Paulson & Co. Addresses the Elephant in the Room
Kitco Commentaries | Opinions, Ideas and Markets Talk
Featuring views and opinions written by market professionals, not staff journalists.
At the recently concluded Denver Gold Forum, there was a presentation given by the high-profile hedge fund Paulson & Co. which has caused quite a stir in the mining space. The presentation entitled “Gold Equities: Myths, Dreams and Reality” was given on September 26th by Paulson & Co partner Marcelo Kim who was speaking with the full backing of the firm’s founder, John Paulson. In 2010, Paulson made $5 billion by betting on gold and has remained a staunch gold bull despite the painful miner bear which ensued after gold peaked in 2011.
The 23-slide presentation contained some ugly statistics which Kim announced to the packed room of industry professionals in attendance. Average total shareholder returns from gold mining investments are a negative 65 percent since 2010 over a period when the CEOs of 13 of the largest companies have pocketed a collective $550 million in pay. In that time, the gold price rose by 20 percent and the price of oil, a major input cost for miners, fell by 28 percent.

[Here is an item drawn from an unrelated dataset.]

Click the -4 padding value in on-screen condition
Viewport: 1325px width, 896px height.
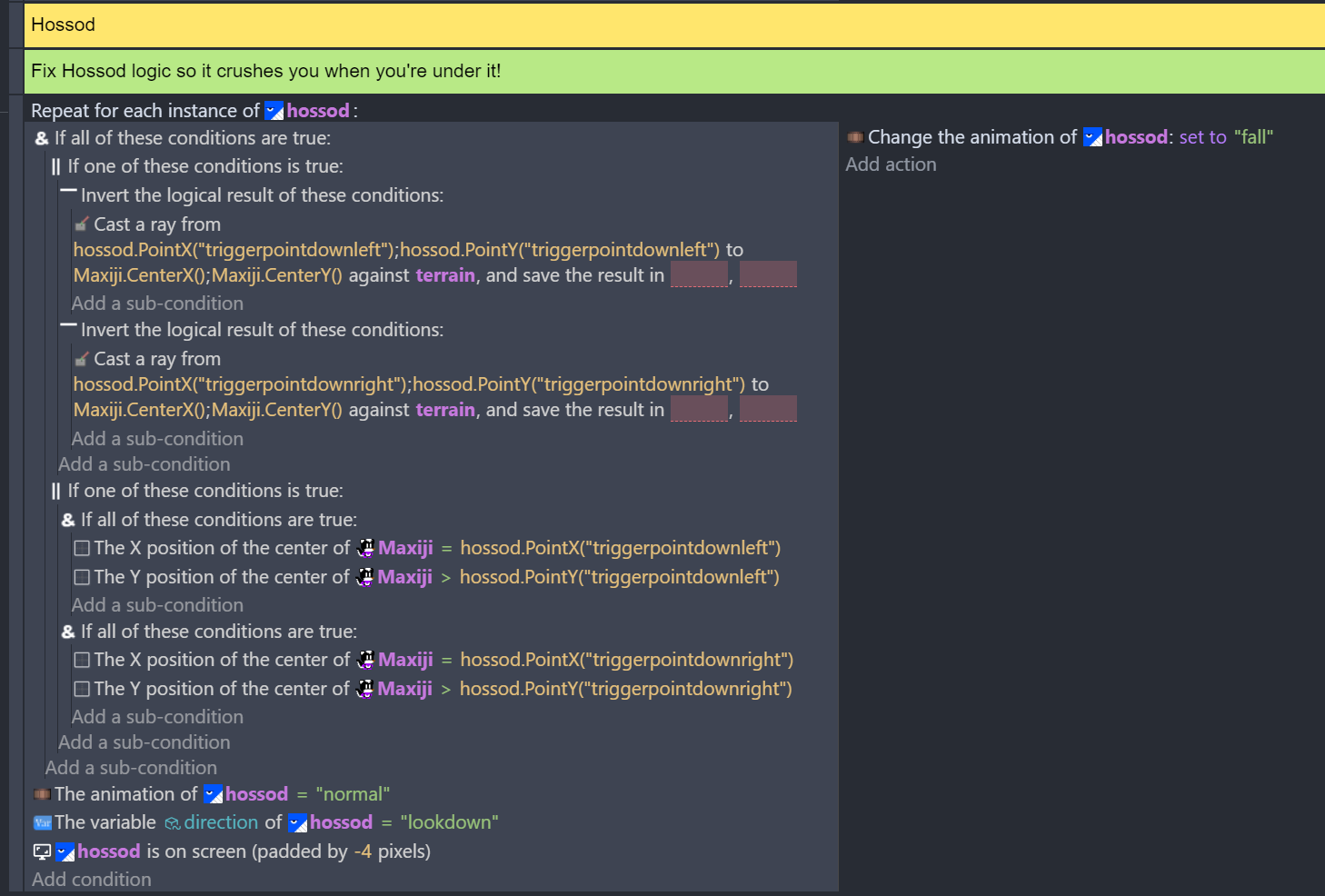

After concluding that most global gold miners have been poorly managed, Kim called out the world’s biggest investors in gold-mining stocks to form a coalition to tackle miners’ “dreadful” performance. The coalition will focus solely on the gold sector, issuing vote recommendations to shareholders on issues including CEO pay and company take-overs.

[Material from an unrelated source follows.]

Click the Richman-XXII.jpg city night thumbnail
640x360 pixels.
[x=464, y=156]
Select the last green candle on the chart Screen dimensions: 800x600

According to Bloomberg, “Paulson & Co. has been in talks with Tocqueville Asset Management LP about its plans for the Shareholder’s Gold Council […]. Vanguard Group Inc., BlackRock Inc., State Street Corp. and Van Eck Associates Corp. are among other large investors in several of the mining companies mentioned in the presentation.”

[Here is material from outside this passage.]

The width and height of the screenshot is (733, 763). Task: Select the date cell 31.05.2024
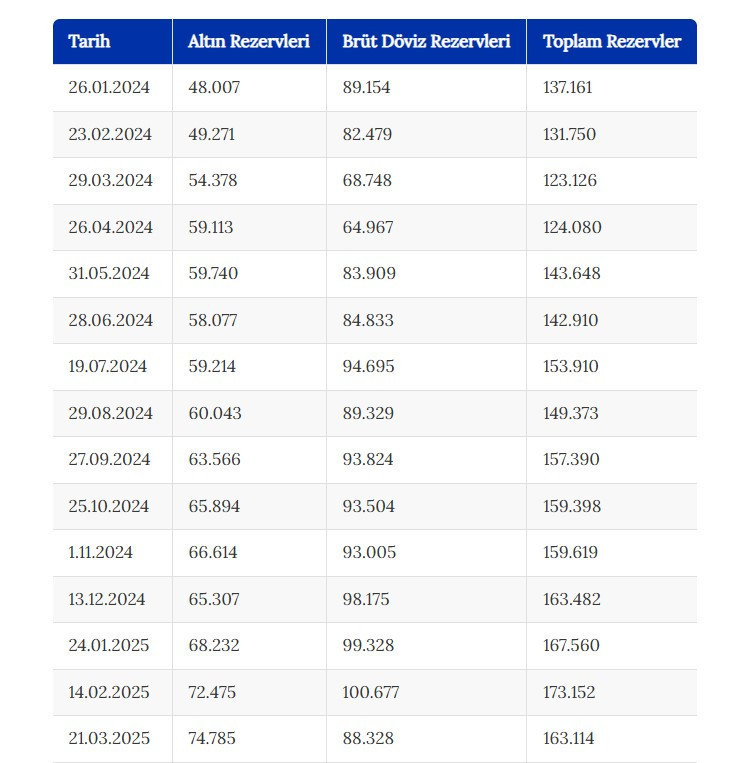[x=109, y=274]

Kim also implied management of major mining firms have not been entirely to blame, saying shareholders “behave like sheep being led to slaughter”. Instead, shareholders must demand accountability from companies and insist that company pay, especially for CEOs, be aligned with shareholder returns. Investors which control large percentages of major miners’ stock should also encourage “booting out” poorly performing CEOs and boards.
Kim continued, “If we don’t do anything to change, then as investors we will continually be disappointed with shareholder returns and the industry will slowly dig itself into a hole of irrelevance and oblivion.”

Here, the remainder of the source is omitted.